Items from a dataset

=== Begin Enclosure ===

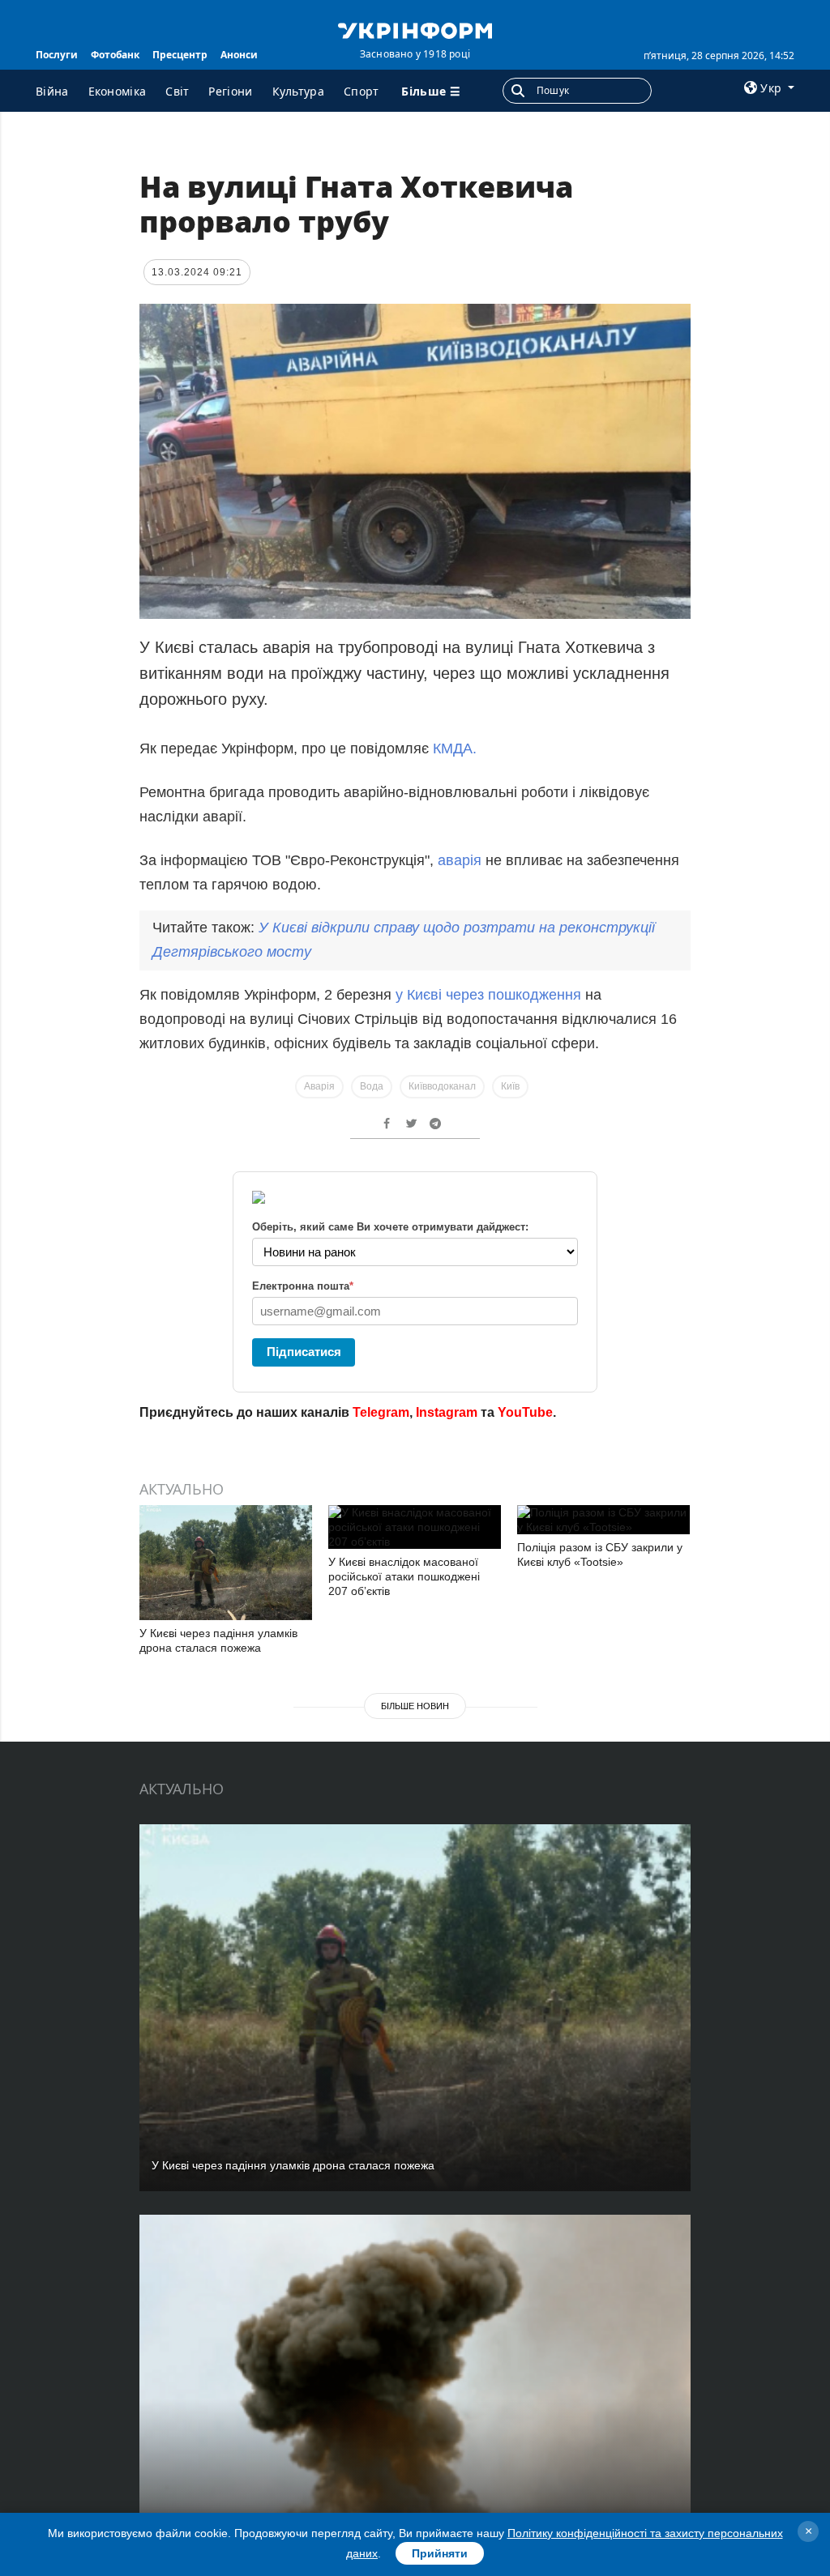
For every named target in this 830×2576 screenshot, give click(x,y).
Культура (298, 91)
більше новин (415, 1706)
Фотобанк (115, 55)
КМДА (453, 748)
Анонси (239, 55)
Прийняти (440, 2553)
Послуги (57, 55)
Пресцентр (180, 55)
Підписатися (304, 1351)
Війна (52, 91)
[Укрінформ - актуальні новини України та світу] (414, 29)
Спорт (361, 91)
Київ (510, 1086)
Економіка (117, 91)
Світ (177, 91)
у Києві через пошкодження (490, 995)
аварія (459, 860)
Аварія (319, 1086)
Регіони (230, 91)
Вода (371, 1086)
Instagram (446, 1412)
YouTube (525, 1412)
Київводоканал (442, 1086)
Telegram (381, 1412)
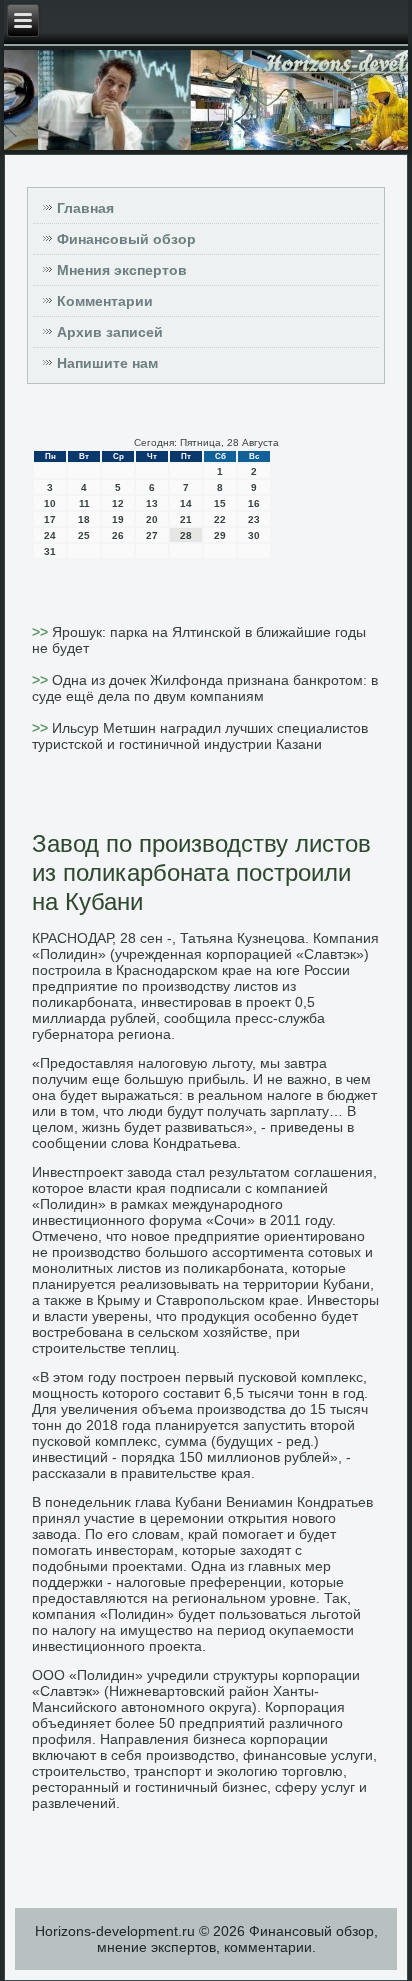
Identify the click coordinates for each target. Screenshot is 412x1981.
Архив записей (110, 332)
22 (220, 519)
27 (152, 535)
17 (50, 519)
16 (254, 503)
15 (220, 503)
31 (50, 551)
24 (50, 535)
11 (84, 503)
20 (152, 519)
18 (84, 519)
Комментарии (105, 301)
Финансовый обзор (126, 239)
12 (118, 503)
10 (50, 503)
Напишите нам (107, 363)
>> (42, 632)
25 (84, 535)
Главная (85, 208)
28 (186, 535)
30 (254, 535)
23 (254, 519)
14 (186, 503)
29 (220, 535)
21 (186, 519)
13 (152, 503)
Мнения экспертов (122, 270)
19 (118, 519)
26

=== End Enclosure ===

With pictures excluded, reproduce exactly the lines above from the one containing "Послуги (57, 55)" down to the one containing "Архив записей (110, 332)", those two included.

Послуги (57, 55)
Пресцентр (180, 55)
Підписатися (304, 1351)
Війна (52, 91)
[Укрінформ - актуальні новини України та світу] (414, 29)
Спорт (361, 91)
Київ (510, 1086)
Економіка (117, 91)
Світ (177, 91)
у Києві через пошкодження (490, 995)
аварія (459, 860)
Аварія (319, 1086)
Регіони (230, 91)
Вода (371, 1086)
Instagram (446, 1412)
YouTube (525, 1412)
Київводоканал (442, 1086)
Telegram (381, 1412)
Identify the click coordinates for each target. Screenshot is 412x1981.
Архив записей (110, 332)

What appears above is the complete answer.